[Source data]
######

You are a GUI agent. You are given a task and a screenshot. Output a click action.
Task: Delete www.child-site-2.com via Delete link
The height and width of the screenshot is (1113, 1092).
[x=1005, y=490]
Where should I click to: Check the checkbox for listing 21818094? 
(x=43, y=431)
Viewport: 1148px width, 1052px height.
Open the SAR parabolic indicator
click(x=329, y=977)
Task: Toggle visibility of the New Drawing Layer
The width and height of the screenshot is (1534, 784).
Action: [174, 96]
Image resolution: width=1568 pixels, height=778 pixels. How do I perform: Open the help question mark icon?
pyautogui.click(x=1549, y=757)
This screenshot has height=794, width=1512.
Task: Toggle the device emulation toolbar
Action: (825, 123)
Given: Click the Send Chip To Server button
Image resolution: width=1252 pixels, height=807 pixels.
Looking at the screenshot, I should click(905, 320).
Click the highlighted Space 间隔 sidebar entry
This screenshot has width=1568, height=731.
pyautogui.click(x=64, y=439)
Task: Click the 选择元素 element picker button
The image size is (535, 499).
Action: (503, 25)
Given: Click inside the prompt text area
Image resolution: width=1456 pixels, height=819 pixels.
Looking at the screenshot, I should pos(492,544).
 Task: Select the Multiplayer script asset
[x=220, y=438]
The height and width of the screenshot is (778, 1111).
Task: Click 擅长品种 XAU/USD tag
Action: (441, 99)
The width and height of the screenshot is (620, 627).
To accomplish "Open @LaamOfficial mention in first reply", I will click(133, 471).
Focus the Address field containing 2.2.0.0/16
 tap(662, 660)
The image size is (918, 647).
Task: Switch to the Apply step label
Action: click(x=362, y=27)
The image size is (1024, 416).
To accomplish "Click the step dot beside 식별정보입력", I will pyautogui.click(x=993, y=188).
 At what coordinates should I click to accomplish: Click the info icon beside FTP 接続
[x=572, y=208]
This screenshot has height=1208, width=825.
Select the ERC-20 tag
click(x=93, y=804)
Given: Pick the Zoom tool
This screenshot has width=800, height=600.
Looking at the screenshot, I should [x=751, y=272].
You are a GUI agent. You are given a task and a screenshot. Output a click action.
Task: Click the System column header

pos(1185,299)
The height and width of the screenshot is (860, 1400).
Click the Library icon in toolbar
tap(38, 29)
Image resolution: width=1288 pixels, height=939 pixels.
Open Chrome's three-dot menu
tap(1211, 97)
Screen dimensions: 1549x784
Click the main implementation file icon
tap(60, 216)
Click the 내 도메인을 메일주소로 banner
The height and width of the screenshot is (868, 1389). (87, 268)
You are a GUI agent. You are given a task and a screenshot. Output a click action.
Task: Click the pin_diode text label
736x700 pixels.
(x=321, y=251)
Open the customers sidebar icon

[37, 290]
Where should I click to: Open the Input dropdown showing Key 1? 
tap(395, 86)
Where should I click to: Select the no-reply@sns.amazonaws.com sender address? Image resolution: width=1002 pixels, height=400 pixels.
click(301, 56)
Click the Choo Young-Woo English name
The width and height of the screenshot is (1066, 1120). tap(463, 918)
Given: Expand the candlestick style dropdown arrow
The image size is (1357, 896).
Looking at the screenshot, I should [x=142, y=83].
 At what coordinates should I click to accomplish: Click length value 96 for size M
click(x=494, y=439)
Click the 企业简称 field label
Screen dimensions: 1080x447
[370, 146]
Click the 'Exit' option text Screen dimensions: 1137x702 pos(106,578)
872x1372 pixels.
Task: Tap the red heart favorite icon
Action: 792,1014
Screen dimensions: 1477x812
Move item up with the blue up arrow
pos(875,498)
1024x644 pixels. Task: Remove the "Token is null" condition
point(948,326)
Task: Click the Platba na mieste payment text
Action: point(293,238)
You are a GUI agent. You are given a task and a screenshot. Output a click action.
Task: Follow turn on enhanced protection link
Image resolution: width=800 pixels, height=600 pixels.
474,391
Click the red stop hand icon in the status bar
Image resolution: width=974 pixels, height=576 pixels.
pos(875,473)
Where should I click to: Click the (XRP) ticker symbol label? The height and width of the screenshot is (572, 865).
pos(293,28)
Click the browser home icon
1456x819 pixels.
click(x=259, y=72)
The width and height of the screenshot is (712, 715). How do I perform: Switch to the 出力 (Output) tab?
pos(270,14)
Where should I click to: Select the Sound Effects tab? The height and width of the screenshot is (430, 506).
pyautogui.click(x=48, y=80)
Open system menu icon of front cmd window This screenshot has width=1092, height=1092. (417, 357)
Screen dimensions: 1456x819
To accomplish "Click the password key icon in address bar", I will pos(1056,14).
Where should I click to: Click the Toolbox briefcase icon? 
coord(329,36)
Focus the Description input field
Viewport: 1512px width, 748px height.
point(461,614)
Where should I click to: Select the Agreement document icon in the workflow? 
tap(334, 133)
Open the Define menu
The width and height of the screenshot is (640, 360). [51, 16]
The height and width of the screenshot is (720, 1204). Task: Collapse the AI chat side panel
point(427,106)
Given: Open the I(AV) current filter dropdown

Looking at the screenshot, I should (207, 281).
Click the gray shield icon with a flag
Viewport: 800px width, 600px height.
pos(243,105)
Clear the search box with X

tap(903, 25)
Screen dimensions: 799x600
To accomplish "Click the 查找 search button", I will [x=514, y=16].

######

Please recast all the lines above as a Markdown table with two columns, Row and Line, numbering each row and leaving out blank lines.

| Row | Line |
|---|---|
| 1 | You are a GUI agent. You are given a task and a screenshot. Output a click action. |
| 2 | Task: Delete www.child-site-2.com via Delete link |
| 3 | The height and width of the screenshot is (1113, 1092). |
| 4 | [x=1005, y=490] |
| 5 | Where should I click to: Check the checkbox for listing 21818094?  |
| 6 | (x=43, y=431) |
| 7 | Viewport: 1148px width, 1052px height. |
| 8 | Open the SAR parabolic indicator |
| 9 | click(x=329, y=977) |
| 10 | Task: Toggle visibility of the New Drawing Layer |
| 11 | The width and height of the screenshot is (1534, 784). |
| 12 | Action: [174, 96] |
| 13 | Image resolution: width=1568 pixels, height=778 pixels. How do I perform: Open the help question mark icon? |
| 14 | pyautogui.click(x=1549, y=757) |
| 15 | This screenshot has height=794, width=1512. |
| 16 | Task: Toggle the device emulation toolbar |
| 17 | Action: (825, 123) |
| 18 | Given: Click the Send Chip To Server button |
| 19 | Image resolution: width=1252 pixels, height=807 pixels. |
| 20 | Looking at the screenshot, I should click(905, 320). |
| 21 | Click the highlighted Space 间隔 sidebar entry |
| 22 | This screenshot has width=1568, height=731. |
| 23 | pyautogui.click(x=64, y=439) |
| 24 | Task: Click the 选择元素 element picker button |
| 25 | The image size is (535, 499). |
| 26 | Action: (503, 25) |
| 27 | Given: Click inside the prompt text area |
| 28 | Image resolution: width=1456 pixels, height=819 pixels. |
| 29 | Looking at the screenshot, I should pos(492,544). |
| 30 |  Task: Select the Multiplayer script asset |
| 31 | [x=220, y=438] |
| 32 | The height and width of the screenshot is (778, 1111). |
| 33 | Task: Click 擅长品种 XAU/USD tag |
| 34 | Action: (441, 99) |
| 35 | The width and height of the screenshot is (620, 627). |
| 36 | To accomplish "Open @LaamOfficial mention in first reply", I will click(133, 471). |
| 37 | Focus the Address field containing 2.2.0.0/16 |
| 38 |  tap(662, 660) |
| 39 | The image size is (918, 647). |
| 40 | Task: Switch to the Apply step label |
| 41 | Action: click(x=362, y=27) |
| 42 | The image size is (1024, 416). |
| 43 | To accomplish "Click the step dot beside 식별정보입력", I will pyautogui.click(x=993, y=188). |
| 44 |  At what coordinates should I click to accomplish: Click the info icon beside FTP 接続 |
| 45 | [x=572, y=208] |
| 46 | This screenshot has height=1208, width=825. |
| 47 | Select the ERC-20 tag |
| 48 | click(x=93, y=804) |
| 49 | Given: Pick the Zoom tool |
| 50 | This screenshot has width=800, height=600. |
| 51 | Looking at the screenshot, I should [x=751, y=272]. |
| 52 | You are a GUI agent. You are given a task and a screenshot. Output a click action. |
| 53 | Task: Click the System column header |
| 54 | pos(1185,299) |
| 55 | The height and width of the screenshot is (860, 1400). |
| 56 | Click the Library icon in toolbar |
| 57 | tap(38, 29) |
| 58 | Image resolution: width=1288 pixels, height=939 pixels. |
| 59 | Open Chrome's three-dot menu |
| 60 | tap(1211, 97) |
| 61 | Screen dimensions: 1549x784 |
| 62 | Click the main implementation file icon |
| 63 | tap(60, 216) |
| 64 | Click the 내 도메인을 메일주소로 banner |
| 65 | The height and width of the screenshot is (868, 1389). (87, 268) |
| 66 | You are a GUI agent. You are given a task and a screenshot. Output a click action. |
| 67 | Task: Click the pin_diode text label |
| 68 | 736x700 pixels. |
| 69 | (x=321, y=251) |
| 70 | Open the customers sidebar icon |
| 71 | [37, 290] |
| 72 | Where should I click to: Open the Input dropdown showing Key 1?  |
| 73 | tap(395, 86) |
| 74 | Where should I click to: Select the no-reply@sns.amazonaws.com sender address? Image resolution: width=1002 pixels, height=400 pixels. |
| 75 | click(301, 56) |
| 76 | Click the Choo Young-Woo English name |
| 77 | The width and height of the screenshot is (1066, 1120). tap(463, 918) |
| 78 | Given: Expand the candlestick style dropdown arrow |
| 79 | The image size is (1357, 896). |
| 80 | Looking at the screenshot, I should [x=142, y=83]. |
| 81 |  At what coordinates should I click to accomplish: Click length value 96 for size M |
| 82 | click(x=494, y=439) |
| 83 | Click the 企业简称 field label |
| 84 | Screen dimensions: 1080x447 |
| 85 | [370, 146] |
| 86 | Click the 'Exit' option text Screen dimensions: 1137x702 pos(106,578) |
| 87 | 872x1372 pixels. |
| 88 | Task: Tap the red heart favorite icon |
| 89 | Action: 792,1014 |
| 90 | Screen dimensions: 1477x812 |
| 91 | Move item up with the blue up arrow |
| 92 | pos(875,498) |
| 93 | 1024x644 pixels. Task: Remove the "Token is null" condition |
| 94 | point(948,326) |
| 95 | Task: Click the Platba na mieste payment text |
| 96 | Action: point(293,238) |
| 97 | You are a GUI agent. You are given a task and a screenshot. Output a click action. |
| 98 | Task: Follow turn on enhanced protection link |
| 99 | Image resolution: width=800 pixels, height=600 pixels. |
| 100 | 474,391 |
| 101 | Click the red stop hand icon in the status bar |
| 102 | Image resolution: width=974 pixels, height=576 pixels. |
| 103 | pos(875,473) |
| 104 | Where should I click to: Click the (XRP) ticker symbol label? The height and width of the screenshot is (572, 865). |
| 105 | pos(293,28) |
| 106 | Click the browser home icon |
| 107 | 1456x819 pixels. |
| 108 | click(x=259, y=72) |
| 109 | The width and height of the screenshot is (712, 715). How do I perform: Switch to the 出力 (Output) tab? |
| 110 | pos(270,14) |
| 111 | Where should I click to: Select the Sound Effects tab? The height and width of the screenshot is (430, 506). |
| 112 | pyautogui.click(x=48, y=80) |
| 113 | Open system menu icon of front cmd window This screenshot has width=1092, height=1092. (417, 357) |
| 114 | Screen dimensions: 1456x819 |
| 115 | To accomplish "Click the password key icon in address bar", I will pos(1056,14). |
| 116 | Where should I click to: Click the Toolbox briefcase icon?  |
| 117 | coord(329,36) |
| 118 | Focus the Description input field |
| 119 | Viewport: 1512px width, 748px height. |
| 120 | point(461,614) |
| 121 | Where should I click to: Select the Agreement document icon in the workflow?  |
| 122 | tap(334, 133) |
| 123 | Open the Define menu |
| 124 | The width and height of the screenshot is (640, 360). [51, 16] |
| 125 | The height and width of the screenshot is (720, 1204). Task: Collapse the AI chat side panel |
| 126 | point(427,106) |
| 127 | Given: Open the I(AV) current filter dropdown |
| 128 | Looking at the screenshot, I should (207, 281). |
| 129 | Click the gray shield icon with a flag |
| 130 | Viewport: 800px width, 600px height. |
| 131 | pos(243,105) |
| 132 | Clear the search box with X |
| 133 | tap(903, 25) |
| 134 | Screen dimensions: 799x600 |
| 135 | To accomplish "Click the 查找 search button", I will [x=514, y=16]. |